• _INSTRUCTIONS FOR THE TASK_
Omit all pictures. Print the remaining lines exactly, from the start of the data through the line containing "Image resolution: width=1483".

GIVEN DATA section start

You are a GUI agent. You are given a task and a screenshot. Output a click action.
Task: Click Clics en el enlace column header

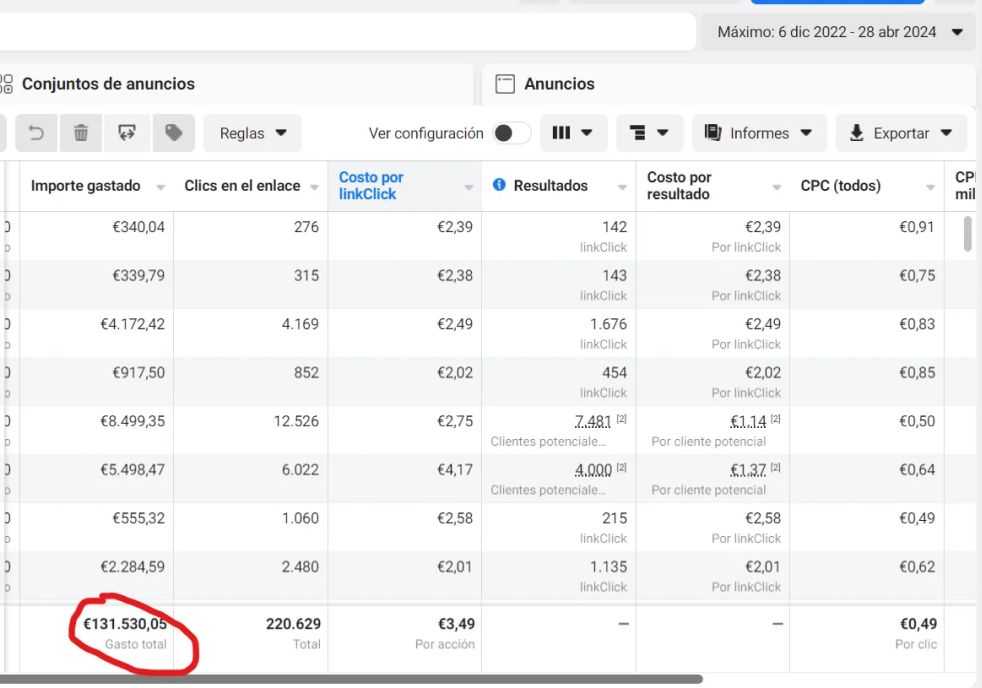pyautogui.click(x=242, y=186)
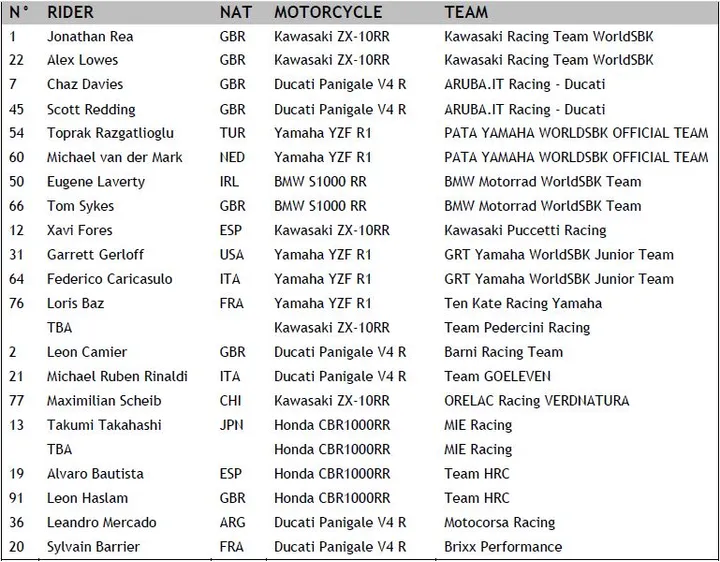Click on Alvaro Bautista's name
Screen dimensions: 720x562
[x=95, y=474]
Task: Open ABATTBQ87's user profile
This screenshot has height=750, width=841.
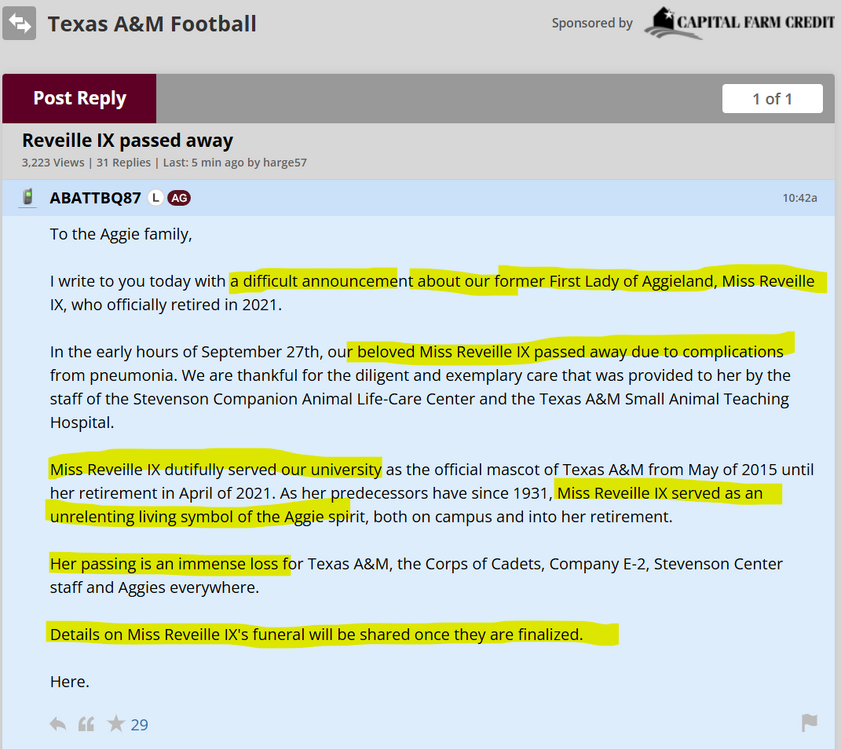Action: (x=95, y=198)
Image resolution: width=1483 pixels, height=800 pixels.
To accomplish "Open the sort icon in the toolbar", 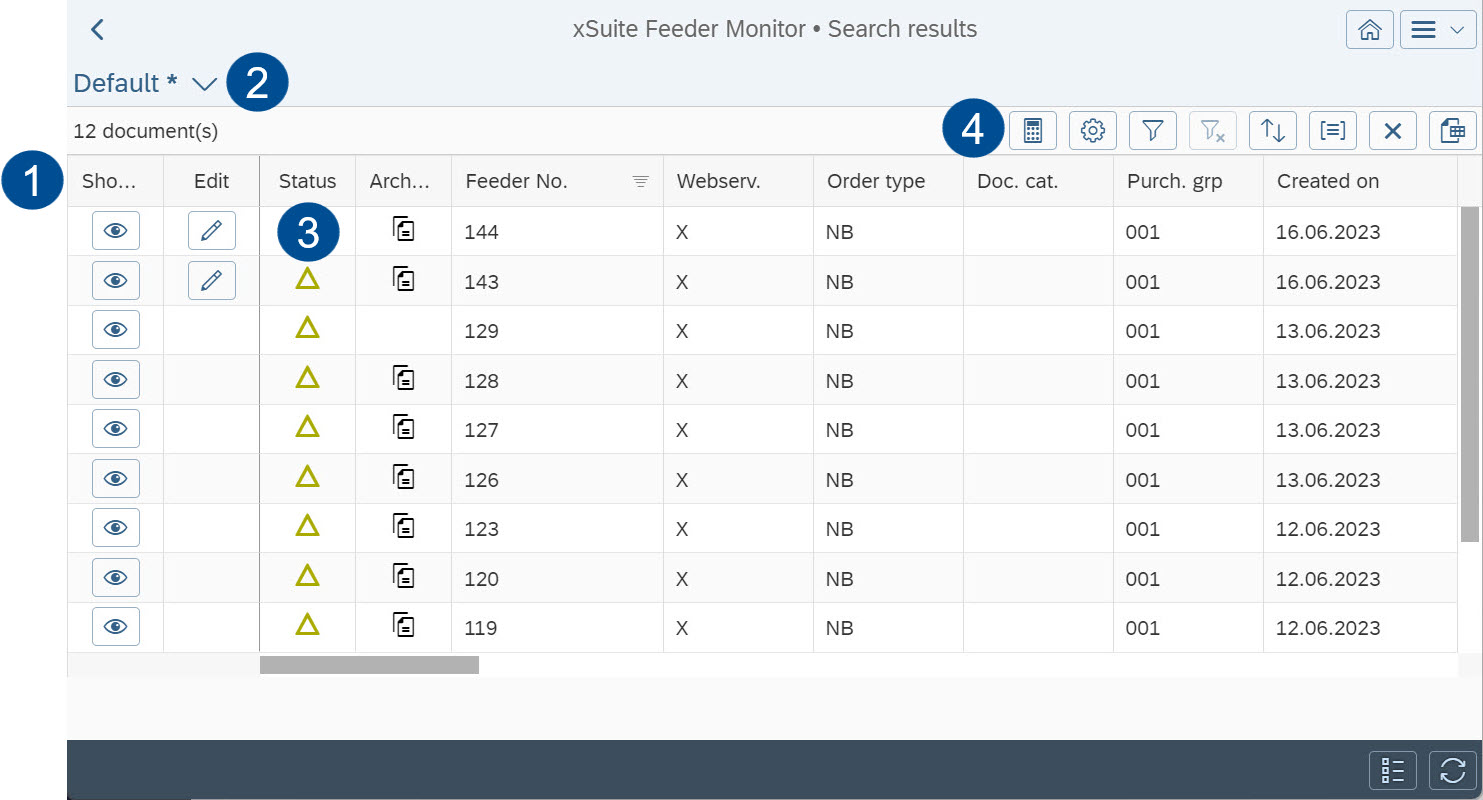I will (1272, 130).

GIVEN DATA section end

• _TASK OUTPUT_
You are a GUI agent. You are given a task and a screenshot. Output a click action.
Task: Click Clics en el enlace column header

pyautogui.click(x=242, y=186)
Click on Alvaro Bautista's name
Screen dimensions: 720x562
[x=95, y=474]
Task: Open ABATTBQ87's user profile
This screenshot has height=750, width=841.
Action: (x=95, y=198)
Image resolution: width=1483 pixels, height=800 pixels.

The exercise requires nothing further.